Performance – since cookies are sent with every request (even images), it can add to the bandwidth being used, and slow down requests. One solution is to use another domain for static content, so the browser won't send the cookie for that content.
When should the different types of persistence be used? How can they be combined to reduce/even out the amount of resources being spent?
Datastore
Use the datastore to hold any long living information. The datastore should be used like you would use a normal database to hold data that will be used in your site/application.
MemCache
Use this to access data a lot quicker than trying to access the datastore. MemCache can return data really quickly and can be used for any data that needs to span multiple calls from users. It is normally data that was originally in the datastore and then moved to the memcache.
def get_data():
data = memcache.get("key")
if data is not None:
return data
else:
data = self.query_for_data() #get data from the datastore
memcache.add("key", data, 60)
return data
The memcache will flush itself when the item is out of date. You set this in the last param of the add shown above.
Global Variables
I wouldn't use these at all since they can't span instances. In GAE a request creates a new instance, well in python it does. If you want to use Global variables I would store the data needed in the memcache.

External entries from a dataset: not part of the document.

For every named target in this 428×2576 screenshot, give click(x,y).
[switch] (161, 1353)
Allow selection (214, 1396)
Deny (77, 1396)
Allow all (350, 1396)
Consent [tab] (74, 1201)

Your post is a good summary of the 3 major options. You mostly have answered the question already. However, if you are currently building an app and stressing over whether or not you should memcache something, try this:
Write your app using the datastore for everything that needs to outlive more than one request.
Once your app (or some usable subset) is working, run some functional tests or simulations to see where the slow spots (or high quota usage) are.
Find the most slow or inefficient request path, and figure out how to make that faster (either by using memcache, or altering your datastructures so you can do gets instead of queries, or possibly storing something in a global instance variable*)
goto 2 until you're satisfied.
*Things that might be good for a "global" variable would be something that is relatively expensive to create/fetch, that a substantial portion of your requests will use, and that does not need to be consistent across requests/users.
I use global variable to speed up json conversion. Before I convert my data structure to json, I hash it and check if the json if already available. For my app this gives quite a speedup as the pure python implementation is quite slow.
Global variables
To complement AutomatedTester's answer, and also reply his further question about how to share information between GETs without memcache or datastore, below a quick illustration of how to use global variables:
if 'i' not in globals():
i = 0
def main():
global i
i += 1
print 'Status: 200'
print 'Content-type: text/plain\n'
print i
if __name__ == '__main__':
main()
Calling this script multiple times will give you 1, 2, 3... Of course as mentioned earlier by Blixt you should not count on this trick too much ('i' can sometimes switch back to zero) but it can be useful to store user-specific information in a dictionary, session data for instance.